Your task: Under this line sits a listing. Repeat exactly and only its lines from the one holding "Viewport: 350px width, 263px height." through the one holding "You are a GUI"; skip pictures.

.....

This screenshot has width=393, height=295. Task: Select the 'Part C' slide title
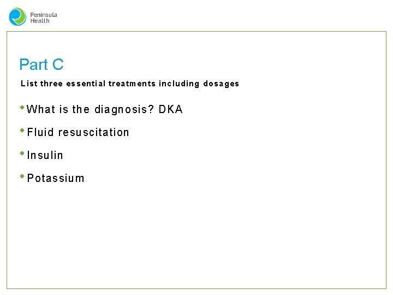tap(41, 64)
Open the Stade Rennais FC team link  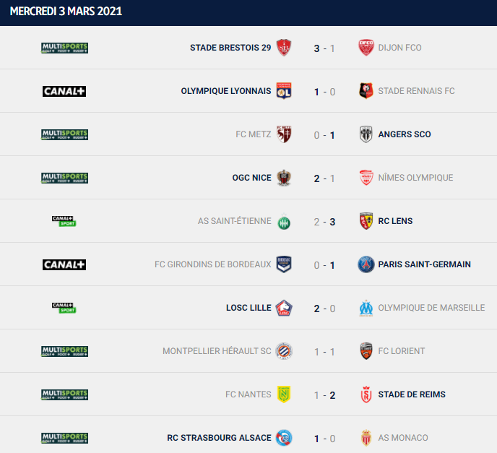tap(416, 91)
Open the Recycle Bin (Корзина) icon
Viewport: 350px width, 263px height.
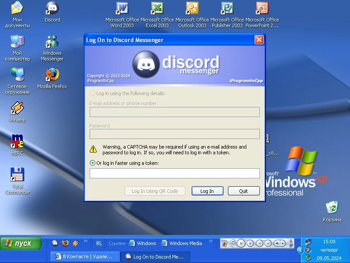point(332,207)
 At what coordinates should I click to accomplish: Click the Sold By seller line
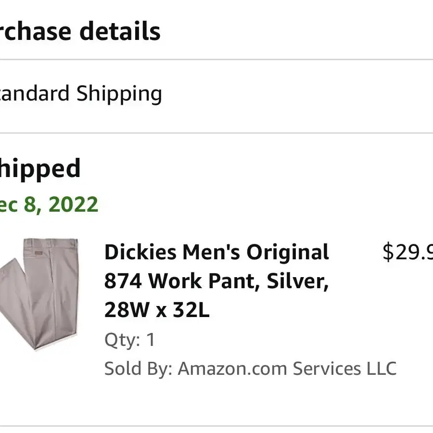pyautogui.click(x=251, y=369)
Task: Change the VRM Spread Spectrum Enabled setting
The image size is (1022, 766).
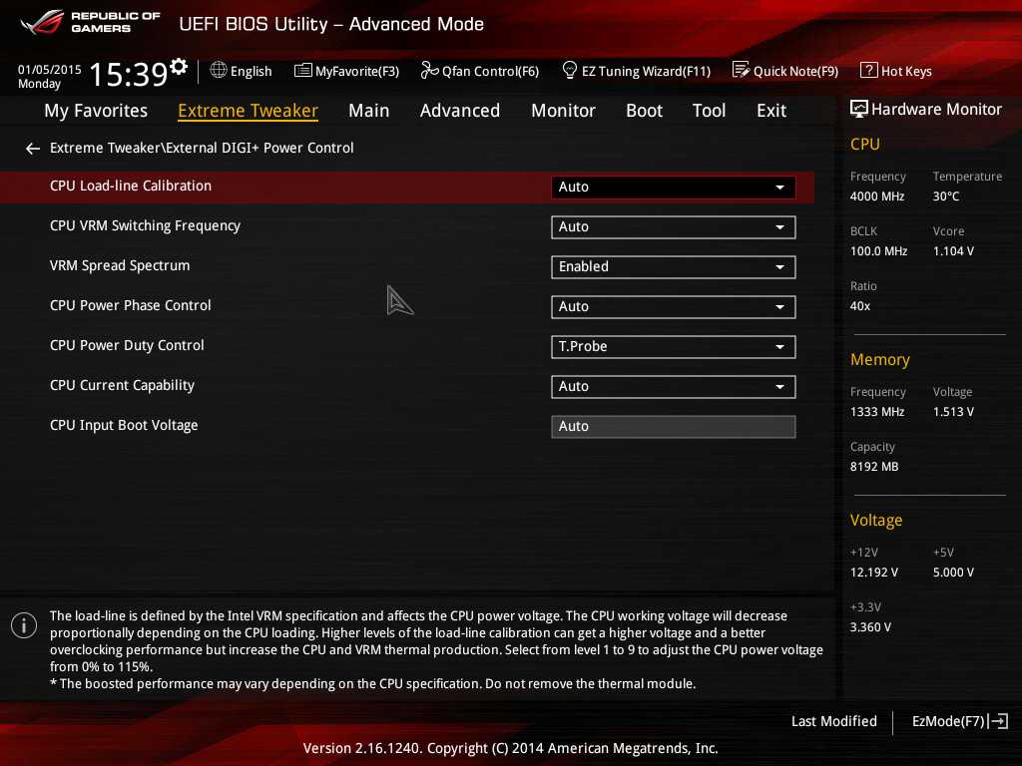Action: click(673, 267)
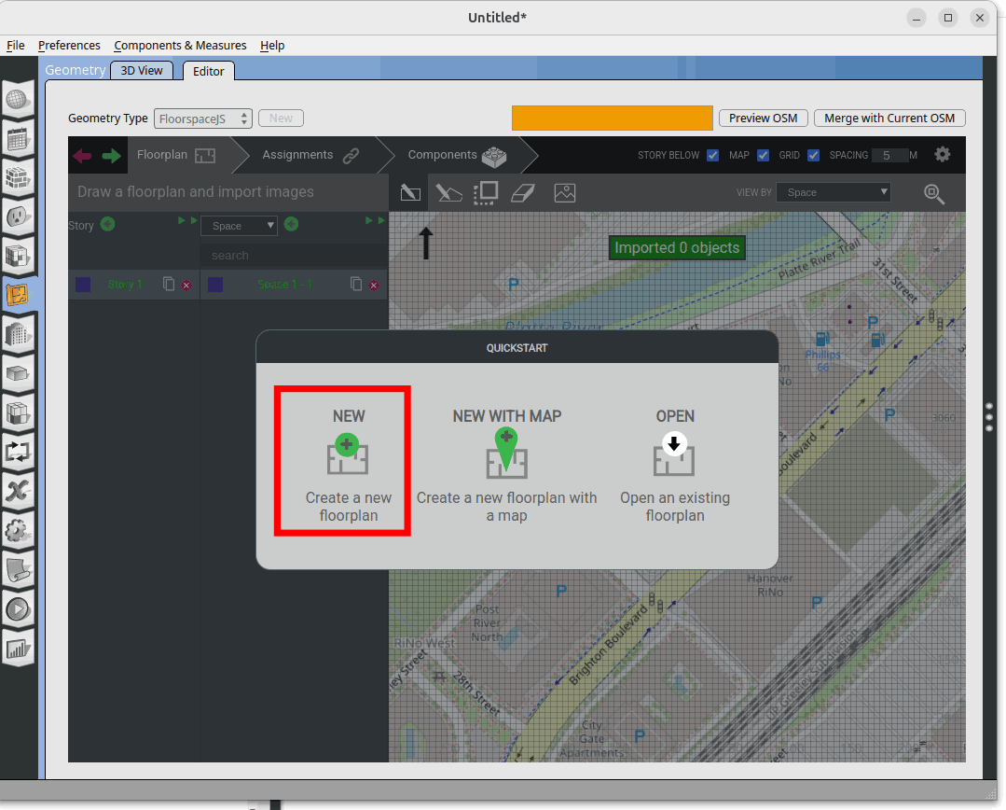Open the Run Simulation sidebar tab
Viewport: 1006px width, 810px height.
click(x=18, y=610)
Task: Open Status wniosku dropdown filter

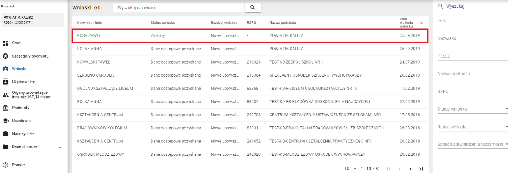Action: 472,109
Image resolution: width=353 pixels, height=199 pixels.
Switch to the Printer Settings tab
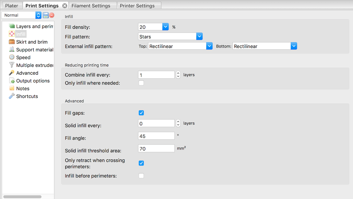[x=137, y=6]
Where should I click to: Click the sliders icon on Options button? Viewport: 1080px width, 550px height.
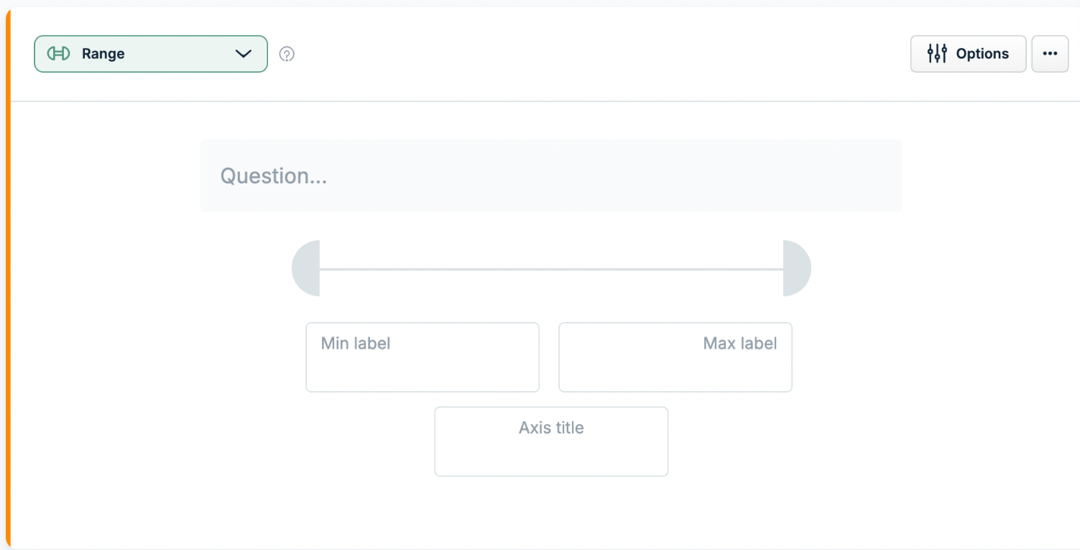[x=937, y=54]
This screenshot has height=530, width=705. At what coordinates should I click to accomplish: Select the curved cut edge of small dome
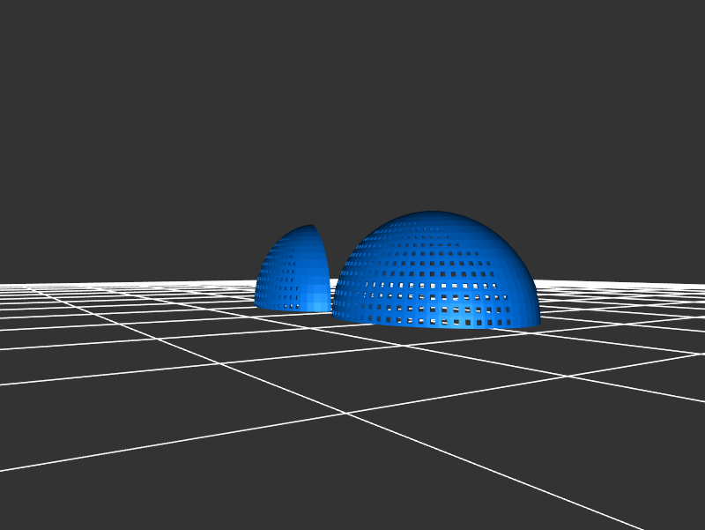[x=326, y=256]
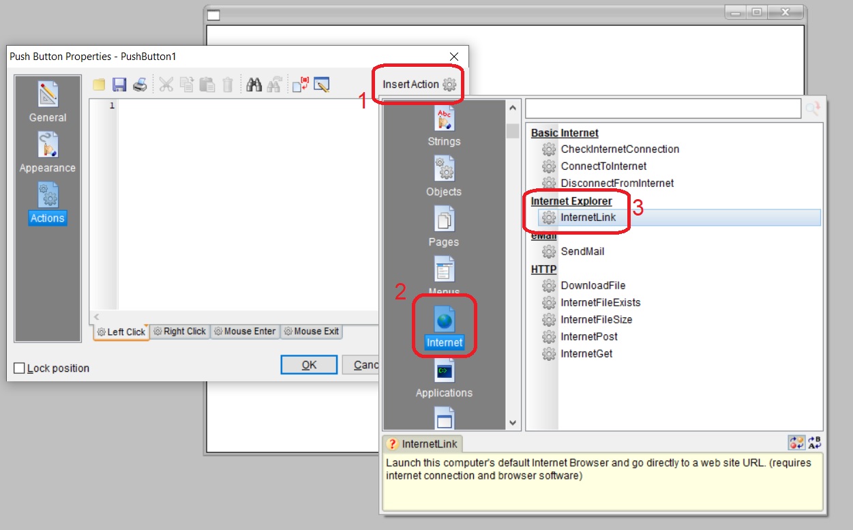The image size is (853, 530).
Task: Print the script with printer icon
Action: pyautogui.click(x=139, y=85)
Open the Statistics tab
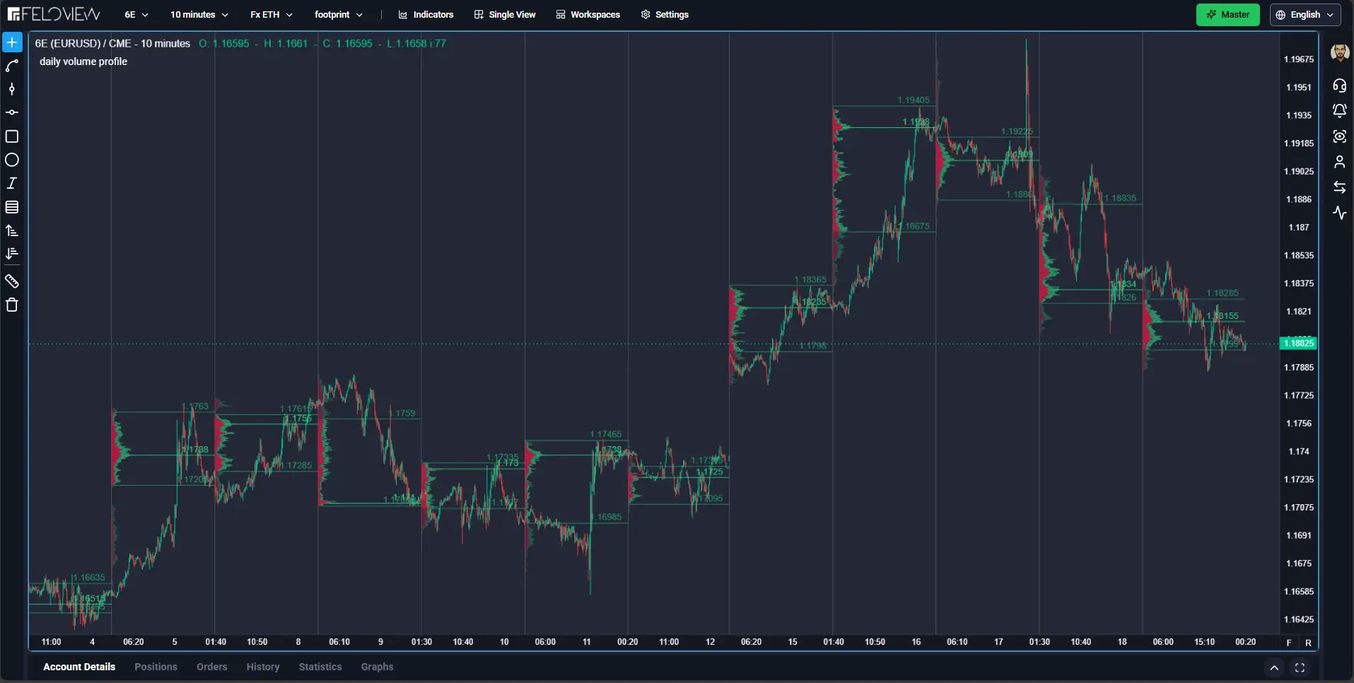Viewport: 1354px width, 683px height. pos(320,667)
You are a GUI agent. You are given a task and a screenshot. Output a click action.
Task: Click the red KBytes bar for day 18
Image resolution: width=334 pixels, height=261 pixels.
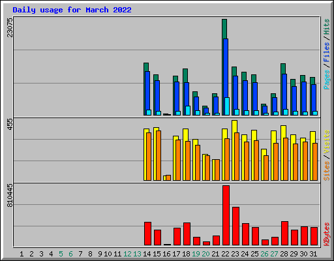pyautogui.click(x=187, y=234)
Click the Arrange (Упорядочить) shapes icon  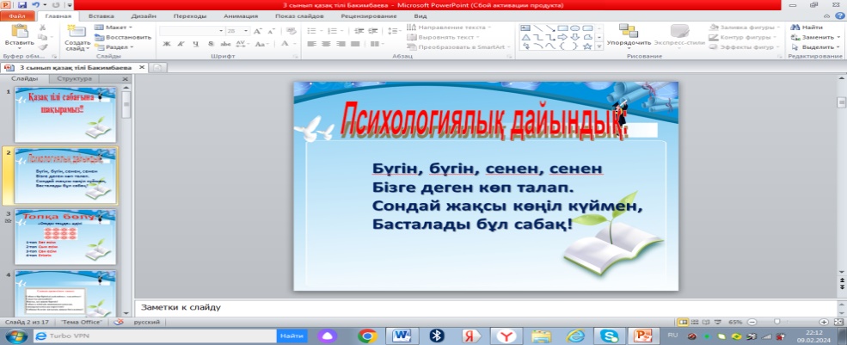click(x=628, y=30)
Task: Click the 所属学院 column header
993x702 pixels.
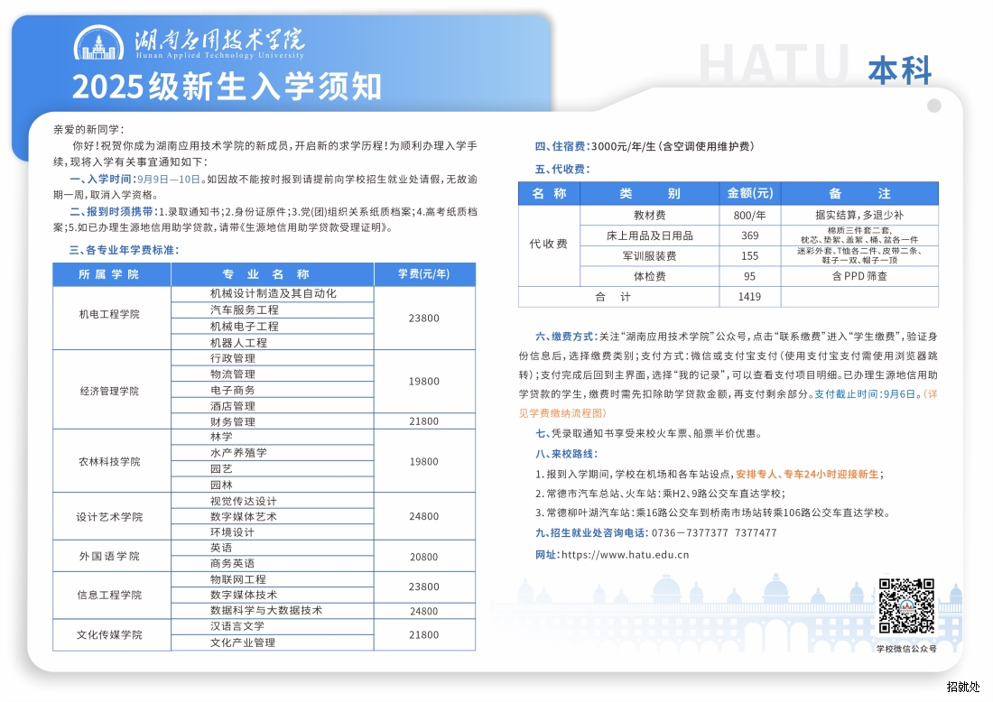Action: [x=112, y=274]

.....

Answer to this exercise:
Viewport: 350px width, 263px height.
point(332,207)
 At what coordinates should I click to accomplish: Click the Sold By seller line
pyautogui.click(x=251, y=369)
Task: Change the VRM Spread Spectrum Enabled setting
The image size is (1022, 766).
Action: click(673, 267)
Open the Run Simulation sidebar tab
Viewport: 1006px width, 810px height.
click(x=18, y=610)
Task: Open Status wniosku dropdown filter

Action: 472,109
Image resolution: width=353 pixels, height=199 pixels.
Switch to the Printer Settings tab
[x=137, y=6]
Where should I click to: Click the sliders icon on Options button? Viewport: 1080px width, 550px height.
[x=937, y=54]
This screenshot has height=530, width=705. At what coordinates should I click to accomplish: Select the curved cut edge of small dome
[x=326, y=256]
The image size is (853, 530).
Task: Print the script with printer icon
Action: pyautogui.click(x=139, y=85)
Open the Statistics tab
Viewport: 1354px width, 683px height. pos(320,667)
You are a GUI agent. You are given a task and a screenshot. Output a click action.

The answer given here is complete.